Get used to it. Many if not most Cabinet officials in the Trump administration will sound more impressive, saner and more eloquent than their boss. Sworn in Friday after a 98-to-1 confirmation vote, Defense Secretary James N. Mattis released a message to his department, which read in part:

It’s good to be back and I’m grateful to serve alongside you as Secretary of Defense.
Together with the Intelligence Community we are the sentinels and guardians of our nation. We need only look to you, the uniformed and civilian members of the Department and your families, to see the fundamental unity of our country. You represent an America committed to the common good; an America that is never complacent about defending its freedoms; and an America that remains a steady beacon of hope for all mankind.
Every action we take will be designed to ensure our military is ready to fight today and in the future. Recognizing that no nation is secure without friends, we will work with the State Department to strengthen our alliances. Further, we are devoted to gaining full value from every taxpayer dollar spent on defense, thereby earning the trust of Congress and the American people.

Mattis packed a lot into a short missive. First, he is one of them, he reminds them. Unlike President Trump who calls U.S. generals “my generals,” Mattis knows that the generals, admirals and their subordinates are America’s armed forces. Second, he linked arms very overtly with the intelligence community the president repeatedly denigrated. If Mattis is arguably the most respected and admired Cabinet member, he will use his stature to protect intelligence officials under siege. Third, unlike Trump, Mattis believes in the fundamental goodness of our people. They do not want to take what they can grab but rather want to serve “the common good.” Fourth, he rejected the idea that the country should look inward and tell the world it is on its own. He believes in “an America that remains a steady beacon of hope for all mankind.” Such language and concepts are alien to Trump. Fifth, Mattis rejects Trump’s anti-alliance mentality and threats to undermine NATO. “Recognizing that no nation is secure without friends, we will work with the State Department to strengthen our alliances,” Mattis said. Does Trump understand we need allies and they benefit us? If so, he should say so now and then. Finally, Mattis understands that trust is earned, in his case by a commitment not to waste taxpayer money as he is rebuilding the military.

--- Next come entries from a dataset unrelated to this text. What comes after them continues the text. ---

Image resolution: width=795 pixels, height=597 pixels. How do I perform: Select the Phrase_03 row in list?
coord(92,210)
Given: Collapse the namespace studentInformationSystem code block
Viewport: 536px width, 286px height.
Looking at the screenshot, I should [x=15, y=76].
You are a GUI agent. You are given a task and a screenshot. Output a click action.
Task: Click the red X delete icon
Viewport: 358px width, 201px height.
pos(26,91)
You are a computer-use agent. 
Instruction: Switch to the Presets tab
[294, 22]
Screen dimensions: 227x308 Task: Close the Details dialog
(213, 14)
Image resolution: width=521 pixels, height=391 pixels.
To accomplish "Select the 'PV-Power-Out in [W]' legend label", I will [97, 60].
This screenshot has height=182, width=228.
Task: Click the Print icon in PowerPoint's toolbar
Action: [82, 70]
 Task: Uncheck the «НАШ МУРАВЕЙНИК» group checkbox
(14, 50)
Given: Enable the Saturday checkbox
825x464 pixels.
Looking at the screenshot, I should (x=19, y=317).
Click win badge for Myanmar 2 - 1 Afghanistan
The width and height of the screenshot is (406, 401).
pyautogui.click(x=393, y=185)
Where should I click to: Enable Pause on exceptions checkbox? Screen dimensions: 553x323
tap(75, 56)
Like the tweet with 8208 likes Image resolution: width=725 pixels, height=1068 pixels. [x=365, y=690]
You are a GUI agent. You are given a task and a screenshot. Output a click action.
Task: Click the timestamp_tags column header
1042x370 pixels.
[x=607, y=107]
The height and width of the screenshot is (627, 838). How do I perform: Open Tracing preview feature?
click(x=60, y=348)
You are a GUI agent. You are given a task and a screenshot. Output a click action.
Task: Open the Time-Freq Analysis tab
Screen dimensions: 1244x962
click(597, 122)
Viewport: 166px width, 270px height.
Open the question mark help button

If you find it hard to understand how that man can serve under this president, you are not alone. We would suggest that Mattis serves his troops and the country. Trump was merely the hiring manager. Mattis has served under lots of presidents; they come and go. The troops, the country, our allies and the cause of freedom dwarf a single president. How Mattis will work with a president as deliberately ignorant as Trump remains to be seen. If he can get Trump to think more like Mattis, he’ll have earned the eternal gratitude of his country — and pulled off a minor miracle.